Block Aligner: an adaptive SIMD-accelerated aligner for sequences and position-specific scoring matrices
Daniel Liu, Martin Steinegger- Computational Mathematics
- Computational Theory and Mathematics
- Computer Science Applications
- Molecular Biology
- Biochemistry
- Statistics and Probability
Abstract
Motivation
Efficiently aligning sequences is a fundamental problem in bioinformatics. Many recent algorithms for computing alignments through Smith–Waterman–Gotoh dynamic programming (DP) exploit Single Instruction Multiple Data (SIMD) operations on modern CPUs for speed. However, these advances have largely ignored difficulties associated with efficiently handling complex scoring matrices or large gaps (insertions or deletions).
Results
We propose a new SIMD-accelerated algorithm called Block Aligner for aligning nucleotide and protein sequences against other sequences or position-specific scoring matrices.

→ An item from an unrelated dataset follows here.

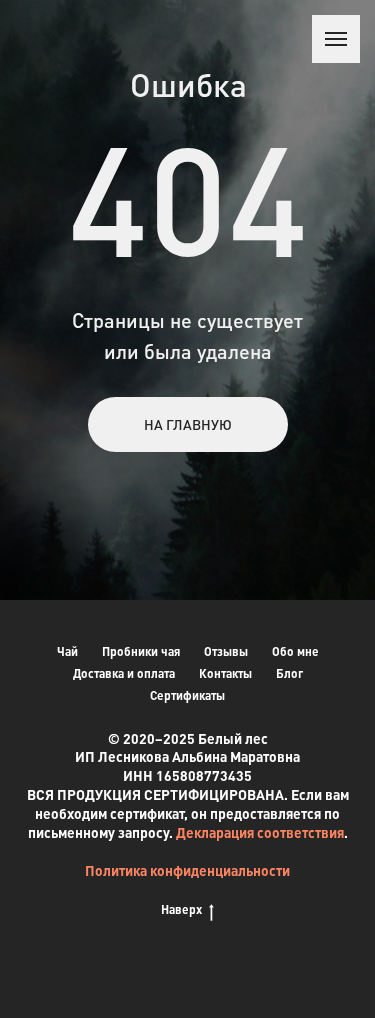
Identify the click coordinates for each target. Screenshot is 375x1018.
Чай (67, 651)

We introduce a new paradigm that uses blocks in the DP matrix that greedily shift, grow, and shrink. This approach allows regions of the DP matrix to be adaptively computed. Our algorithm reaches over 5–10 times faster than some previous methods while incurring an error rate of less than 3% on protein and long read datasets, despite large gaps and low sequence identities.